SELECTION |

┄┄┄┄┄┄┄┄┄┄

Peninsula in Nunavut, Canada

The Remote Peninsula is a peninsula located on the eastern coast of Baffin Island. It is part of the Qikiqtaaluk Region of the Canadian territory of Nunavut. The Inuit settlement of Pond Inlet is 295 km to the northwest and Clyde River is 90 km to the southeast.

==Geography==
The Remote Peninsula extends northwards into the Baffin Bay from the island's mainland. It is bounded by Gibbs Fiord and the Stewart Valley in the east, the Baffin Bay in the north, Sam Ford Fiord in the east, and in the south by Walker Arm, the latter fjord's offshoot. The peninsula is attached to the mainland by a narrow isthmus in the southwest.

┄┄┄┄┄┄┄┄┄┄

INFORMATION SHOWN |
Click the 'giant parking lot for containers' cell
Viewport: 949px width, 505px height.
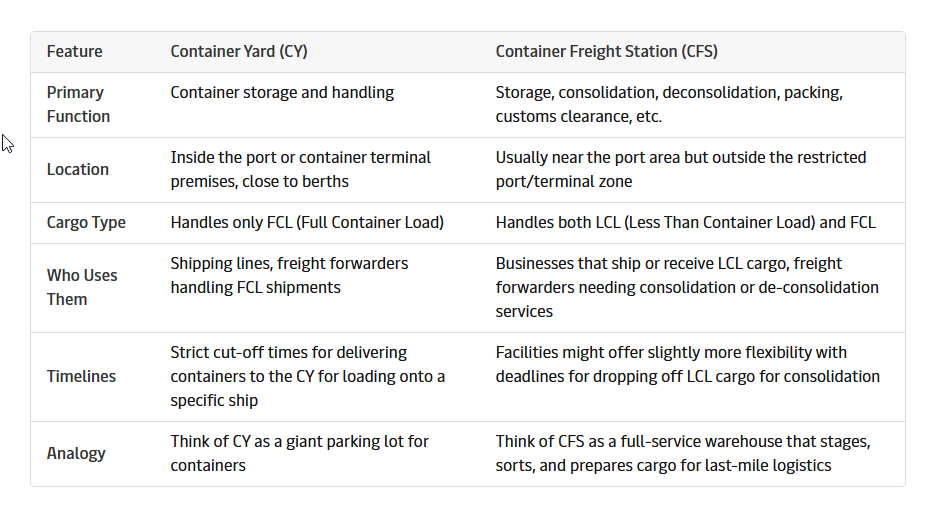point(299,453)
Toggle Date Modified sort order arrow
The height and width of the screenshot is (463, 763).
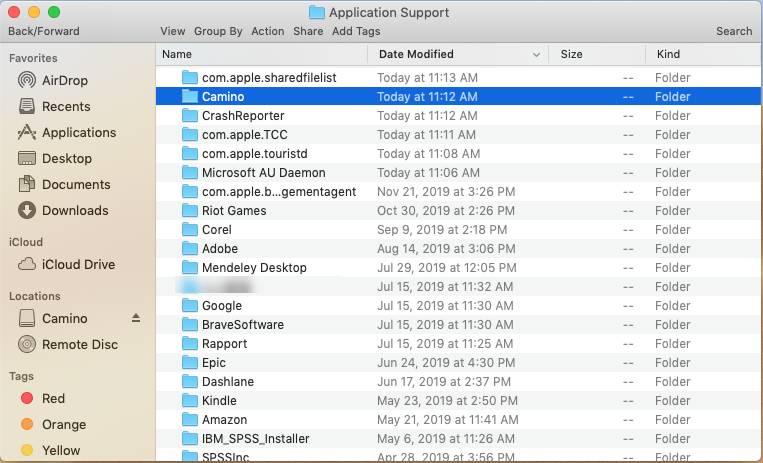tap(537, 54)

┄┄┄┄┄┄┄┄┄┄

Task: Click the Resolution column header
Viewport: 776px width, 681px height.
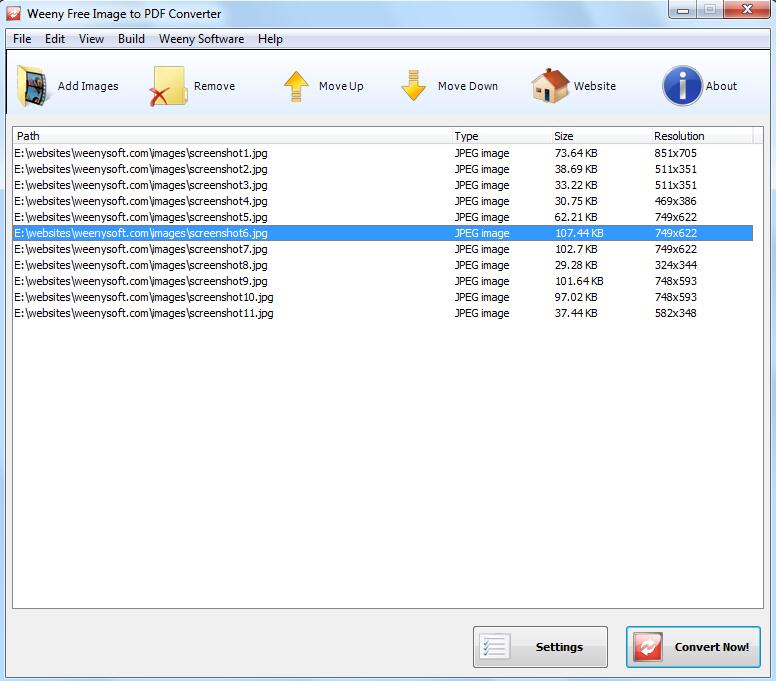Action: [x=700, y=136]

┄┄┄┄┄┄┄┄┄┄

GIVEN TASK 1 | According to the Remote Peninsula article, how is the peninsula joined to the mainland of Baffin Island? Answer in one to three sentences.
GIVEN TASK 2 | Can you pick up the Remote Peninsula article after its final sentence and carry it on?
The lines above are separate material and have no connection to the Remote Peninsula article.

ANSWER 1 | A narrow isthmus in the southwest attaches the Remote Peninsula to the mainland of Baffin Island.

ANSWER 2 |
The Remote Peninsula is approximately 61 km long and has a maximum width of 27 km. It is mountainous and has many active glaciers. Its highest point is Ukpik Peak, a 1809 m high prominent summit. Other noteworthy mountains include the formidable-looking Sail Peaks facing Stewart Valley, and also Tiiturvik Peak, Nauttiaq Peak, Qablunaaq Peak, Aglu Peak, Mount Longstaff, Nallaqtaq Peak and Atqut Ridge —all located in the southern and SW area of the peninsula, as well as Hangover Hill in the east.

The Remote Lake is an isolated 10 m deep lake in the northeast of the peninsula where a phenomenon of unnatural warming has been detected. Other noteworthy geographic features of the peninsula include Cape Come Again (Qaqulluit Nuvua) —its northernmost headland, and Refuge Harbour in the west.

==Bibliography==
- D. Ives, Jack (1969). "Glacial Geomorphology of Remote Peninsula, Baffin Island, N.W.T., Canada"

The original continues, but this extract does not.